§ SOURCE EXTRACT:
# Family with No Boundaries *rant*



## TheCuriousWife (Jan 28, 2013)

Ugh. Not sure if I am more mad or more embarrassed.

I have been sick and tomorrow is husband's birthday and we are having guests, so my mom offered to come tidy up the kitchen/bathroom today while I was at work. That is nice of her.

Well when I got home not only did she tidy the kitchen but she took it upon herself to go into our closed bedroom and clean it, and do all our laundry...

#1. Our sex toys were hidden behind/under the bed. Yeah she cleaned there too and stacked neatly. :surprise:

#2. She washed ALL our laundry including all my expensive lingerie and dress clothes (including some I just bought). Which were not only personal but they were all hand wash only. She washed them with dirty jeans, towels, and shoes!?!? AND dried them. WTH!? I'm pretty sure some stuff is ruined.  

When I told her that was improper for her to go into our personal space, and wash my delicates which I am super careful about she starts complaining about how dare I say something when she cleaned my house. :banghead:

Ugh. Now I am ticked about my clothes, and also skeeved out that my super conservative mother saw all my sexy time things.  Not that I am super shy, but I feel like she crossed too far over the line. My bedroom is my personal private space, and she just digs through everything.

§ TASK TO COMPLETE: Reproduce the forum post above word for word, from its title through the final sentence.

§ DATASET CONTENT:
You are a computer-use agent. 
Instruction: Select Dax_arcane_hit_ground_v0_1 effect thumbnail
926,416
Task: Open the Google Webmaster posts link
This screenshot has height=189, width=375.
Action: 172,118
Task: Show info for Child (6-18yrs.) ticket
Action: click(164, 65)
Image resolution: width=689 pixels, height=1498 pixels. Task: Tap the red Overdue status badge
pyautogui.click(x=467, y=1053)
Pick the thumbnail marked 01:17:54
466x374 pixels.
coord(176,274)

* * *

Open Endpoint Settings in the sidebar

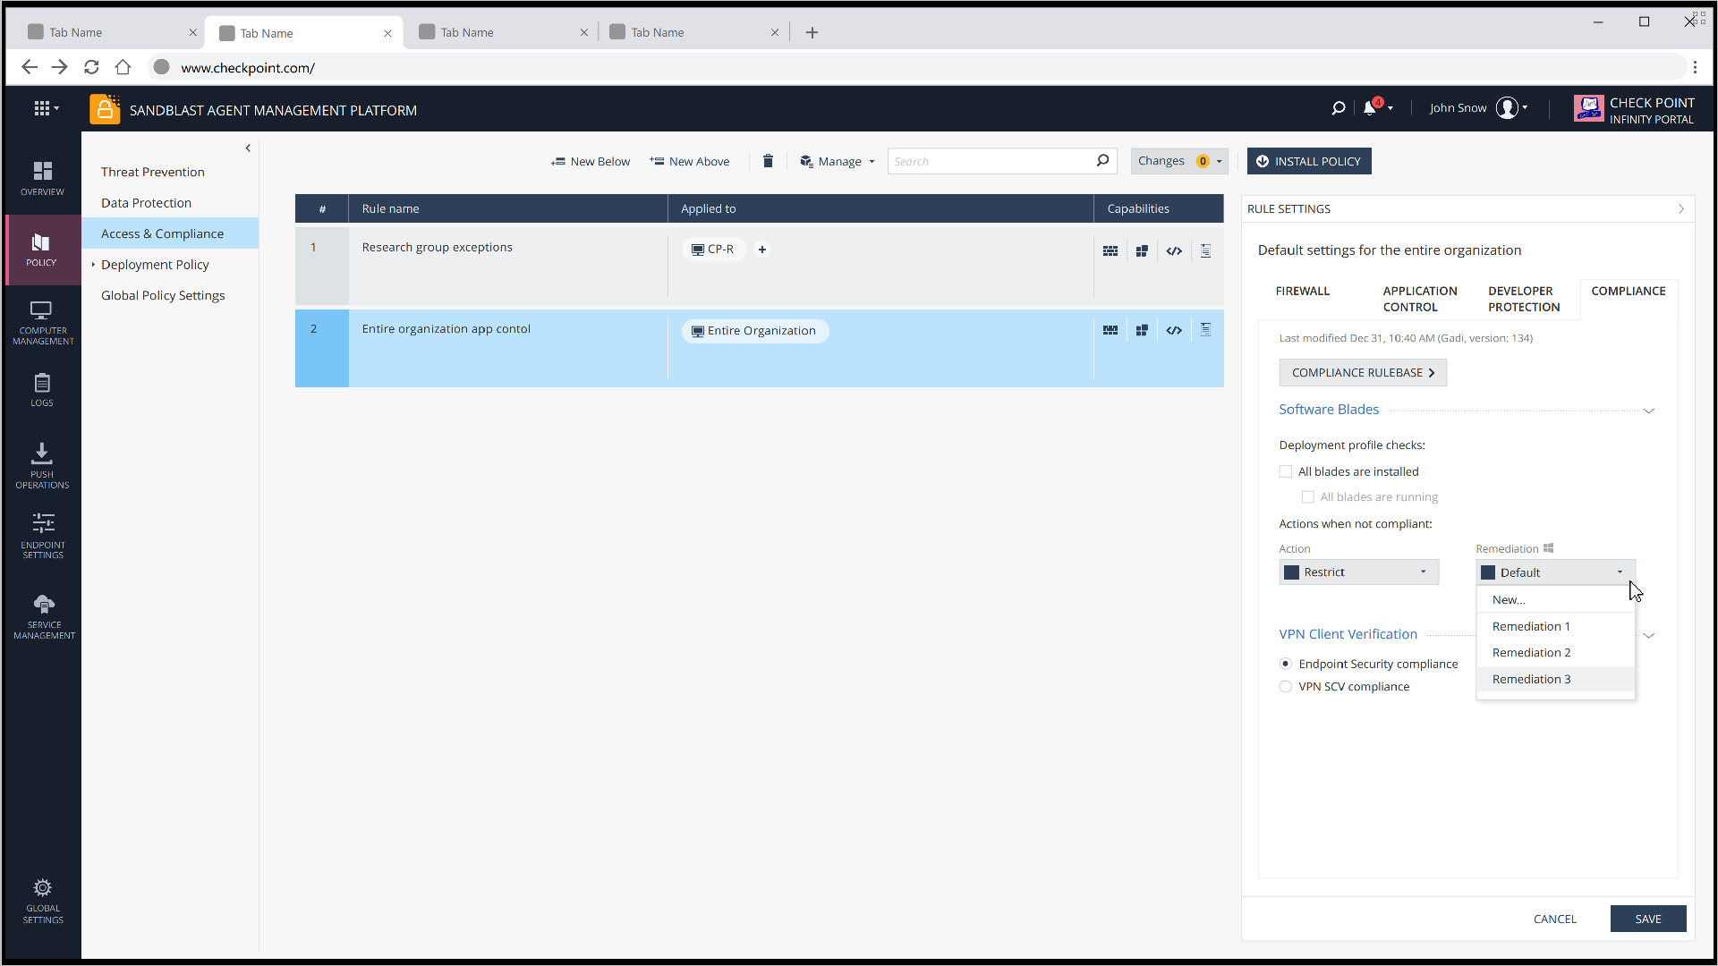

§ OUTPUT FOR THIS EXERCISE:
# Family with No Boundaries *rant*



## TheCuriousWife (Jan 28, 2013)

Ugh. Not sure if I am more mad or more embarrassed.

I have been sick and tomorrow is husband's birthday and we are having guests, so my mom offered to come tidy up the kitchen/bathroom today while I was at work. That is nice of her.

Well when I got home not only did she tidy the kitchen but she took it upon herself to go into our closed bedroom and clean it, and do all our laundry...

#1. Our sex toys were hidden behind/under the bed. Yeah she cleaned there too and stacked neatly. :surprise:

#2. She washed ALL our laundry including all my expensive lingerie and dress clothes (including some I just bought). Which were not only personal but they were all hand wash only. She washed them with dirty jeans, towels, and shoes!?!? AND dried them. WTH!? I'm pretty sure some stuff is ruined.  

When I told her that was improper for her to go into our personal space, and wash my delicates which I am super careful about she starts complaining about how dare I say something when she cleaned my house. :banghead:

Ugh. Now I am ticked about my clothes, and also skeeved out that my super conservative mother saw all my sexy time things.  Not that I am super shy, but I feel like she crossed too far over the line. My bedroom is my personal private space, and she just digs through everything.